Convergent Thinking Description: Narrowing multiple possibilities to one correct solution.
AI Performance: Excels - Very effective at determining optimal solutions from a set of possibilities.
Creative Thinking Description: Generating original ideas and novel solutions.
AI Performance: Poor - Lacks true originality, mainly recombines existing ideas rather than creating genuinely new ones.
Critical Thinking Description: Analyzing information objectively for reasoned judgments.
AI Performance: Limited - Can analyze but lacks true objectivity and deeper understanding.
Deductive Thinking Description: Moving from general principles to specific conclusions.
AI Performance: Partial - Can apply formal logic but only when explicitly programmed.
Design Thinking Description: Iterative problem-solving considering user experience.
AI Performance: Limited - Can follow design principles but lacks true understanding of user needs.
Divergent Thinking Description: Exploring multiple possible solutions.
AI Performance: Partial - Can generate multiple solutions but often relies on trained patterns.
Emotional Thinking Description: Making judgments based on emotions rather than logic.
AI Performance: Fails - Cannot truly experience emotions or think emotionally.
Holistic Thinking Description: Understanding systems as interconnected wholes.
AI Performance: Poor - Does not integrate perspectives flexibly or understand true interconnections.
Inductive Thinking Description: Deriving general principles from specific observations.
AI Performance: Partial - Can generalize from data but struggles with nuance and bias.
Integrative Thinking Description: Synthesizing conflicting perspectives into innovative solutions.
AI Performance: Poor - Does not effectively synthesize conflicting perspectives.
Intuitive Thinking Description: Making rapid, unconscious judgments from experience.
AI Performance: Limited - Can make quick assessments but lacks true intuition based on experience.
Lateral Thinking Description: Finding unconventional problem-solving approaches.
AI Performance: Limited - Primarily relies on trained patterns rather than truly novel approaches.
Logical Thinking Description: Using structured, principle-based reasoning.
AI Performance: Strong - Good at following logical structures and rules.
Metacognitive Thinking Description: Reflecting on one's own thought processes.

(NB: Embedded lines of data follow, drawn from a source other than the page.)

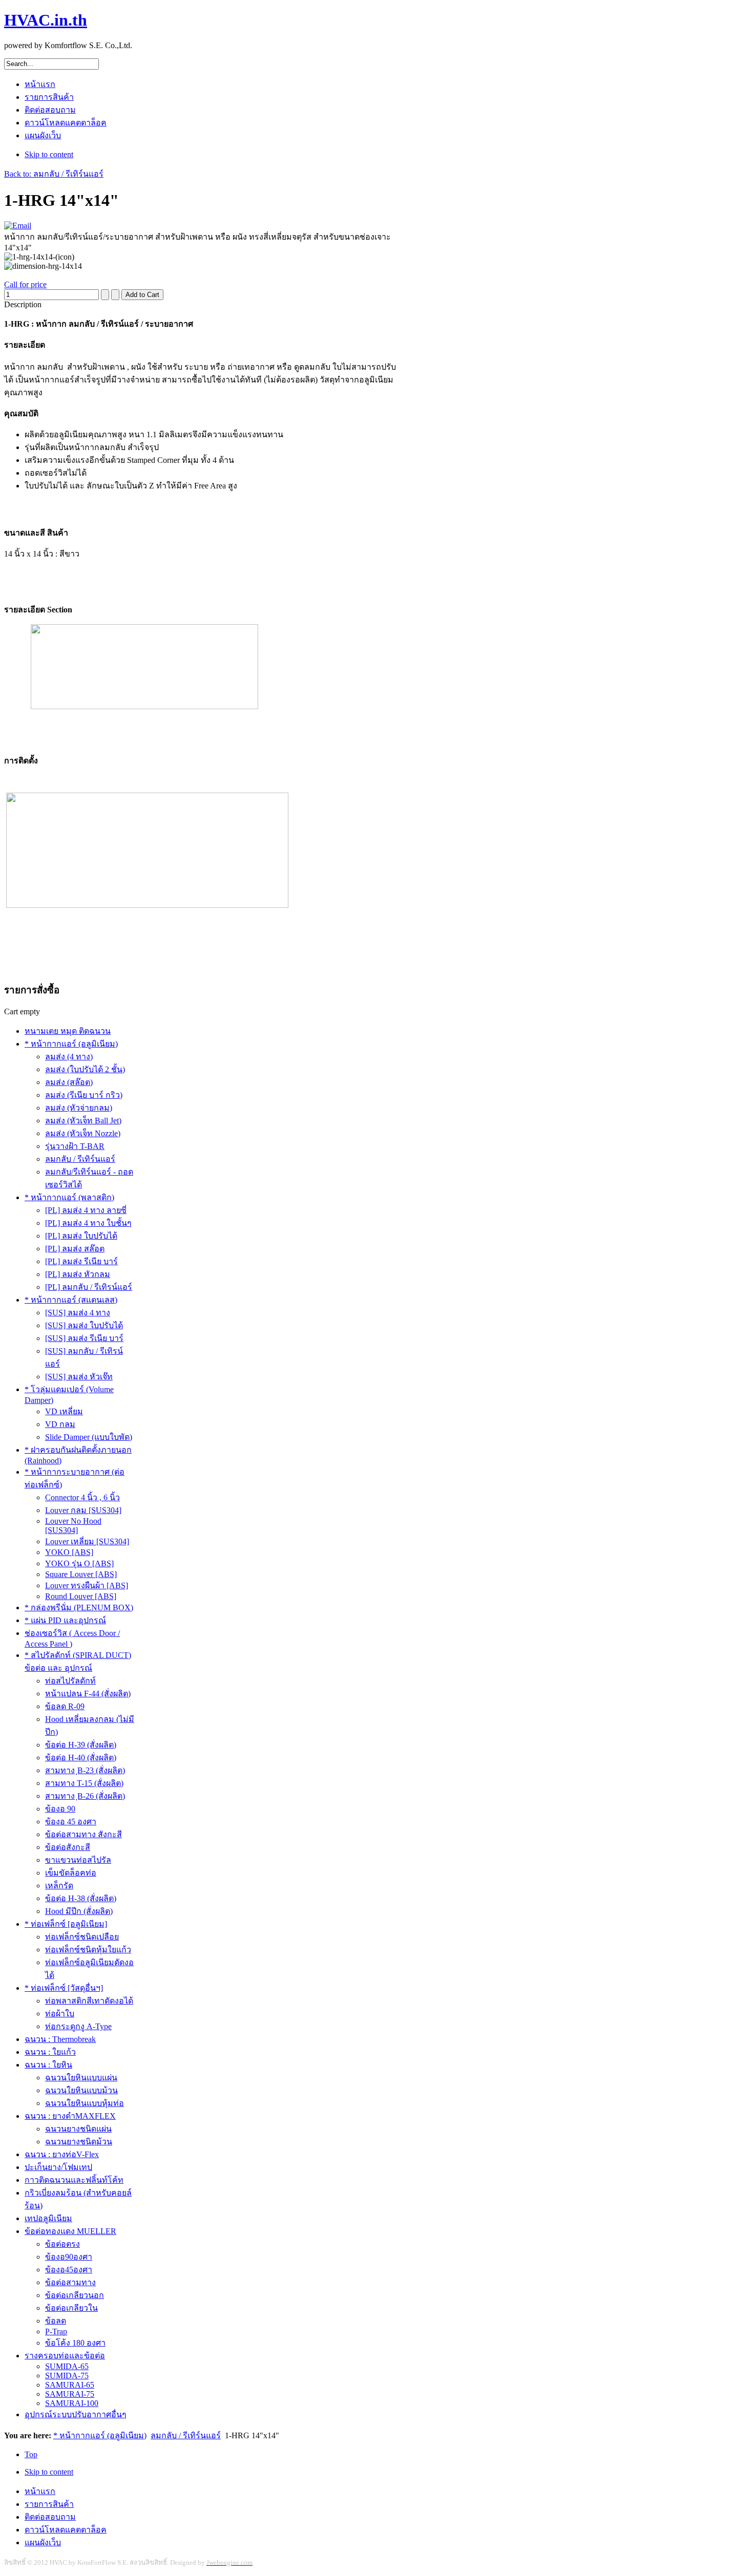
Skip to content (49, 154)
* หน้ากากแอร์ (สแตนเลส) (71, 1299)
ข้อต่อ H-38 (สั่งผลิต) (80, 1898)
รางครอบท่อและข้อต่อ (65, 2355)
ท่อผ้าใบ (59, 2013)
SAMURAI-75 (69, 2394)
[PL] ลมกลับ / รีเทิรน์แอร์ (88, 1287)
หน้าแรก (40, 2491)
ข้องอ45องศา (68, 2269)
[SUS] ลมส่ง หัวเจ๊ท (79, 1376)
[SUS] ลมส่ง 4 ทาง (77, 1312)
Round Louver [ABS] (80, 1596)
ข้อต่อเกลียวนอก (74, 2295)
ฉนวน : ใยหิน (48, 2064)
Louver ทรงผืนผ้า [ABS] (86, 1585)
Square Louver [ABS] (81, 1574)
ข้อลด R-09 (65, 1706)
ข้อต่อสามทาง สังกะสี (83, 1834)
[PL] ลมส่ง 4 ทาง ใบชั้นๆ (88, 1223)
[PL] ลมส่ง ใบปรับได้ (81, 1235)
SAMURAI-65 (69, 2384)
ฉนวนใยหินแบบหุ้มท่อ (84, 2103)
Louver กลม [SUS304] (83, 1510)
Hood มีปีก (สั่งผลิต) (79, 1911)
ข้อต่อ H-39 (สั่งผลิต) (80, 1744)
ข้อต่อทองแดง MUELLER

AI Performance: Poor - Lacks self-awareness and true introspection.
Narrative Thinking Description: Creating meaning through storytelling.
AI Performance: Partial - Can generate narratives but lacks deeper understanding of meaning and context.
Pattern Recognition Description: Identifying recurring structures in information.
AI Performance: Excels - Very effective at identifying trends and relationships across large datasets.
Reflective Thinking Description: Analyzing past experiences for deeper understanding.
AI Performance: Poor - Lacks ability for true self-reflection and learning from experience.
Sequential Thinking Description: Processing information in a logical, step-by-step order.
AI Performance: Excels - Very good at processing information in structured, sequential ways.
Strategic Thinking Description: Planning with consideration of long-term consequences.
AI Performance: Partial - Can assist in planning but lacks true adaptability and long-term understanding.
Systemic Thinking Description: Understanding component interactions within a system.
AI Performance: Limited - Can model interactions but lacks deep understanding of complex system dynamics.
Temporal Thinking Description: Reasoning about sequences and relationships over time.
AI Performance: Partial - Can process temporal sequences but may struggle with complex temporal relationships.